Illustration Foto: Daniel von Loeper

Die Schneise ist sinnvoller nutzbar als nur für Stop-and-Go. Katharina Rieger, die Vize-Chefin der Lokalredaktion, über die Events auf dem Altstadtring.

 

Für Samstag gibt die Stadt einen sehr pragmatischen Tipp: „Von Autofahrten im Bereich der Innenstadt wird dringend abgeraten.“ Denn für die erste Radler-Nacht wird ab 21 Uhr der Altstadtring gesperrt. So schnell können die Shopper aus EBE, FFB und FS die City mit ihrem Auto gar nicht verlassen, schon strampeln die Radfahrer auf dem Ring. Es verspricht, ein lustiger Abend mit Gehupe und Gegrantel zu werden. Und: Die nächste Ringparty steht schon an.

Der Ökumenische Kirchentag macht’s möglich, dass schon am 12. Mai der Altstadtring wieder verkehrsfreie Zone wird. Beim Abend der Begegnung sollen Hunderttausende ab 18.30 Uhr über die Meile flanieren. Pikant: Der Abend ist der Start in ein Superwochenende mit Christi Himmelfahrt am Donnerstag und Kirchtentag-schulfrei am Freitag. An diesem Abend werden sehr viele Leute einfach einkaufen wollen.

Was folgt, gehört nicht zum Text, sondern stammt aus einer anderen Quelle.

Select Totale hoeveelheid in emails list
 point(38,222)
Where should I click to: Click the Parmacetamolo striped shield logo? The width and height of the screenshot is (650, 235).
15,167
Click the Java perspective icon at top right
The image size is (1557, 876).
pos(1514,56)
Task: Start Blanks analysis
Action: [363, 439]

Bei den Feiern zum 850. Stadtgeburtstag haben die Münchner den Altstadtring kennengelernt als neue Partyzone. Die Schneise ist tatsächlich sinnvoller nutzbar als für stupides Stop-and-Go. Das Ziel, die City Zug um Zug für Autofahrer unattraktiver zu machen, ist richtig und wichtig für die Zukunft.

Aber ob überstürzt anberaumte Radlnächte und Mega-Events an Großkampftagen dafür sorgen, das Verständnis für dieses Ziel zu steigern? Es hapert an den vielen kleinen Schritten, die das Miteinander von Radlern, Autos und Fußgängern leichter machen. Also eine Verkehrsführung am Altstadtring, die das Radeln dort nicht zum lebensgefährlichen Extremsport macht. Das wär doch mal was.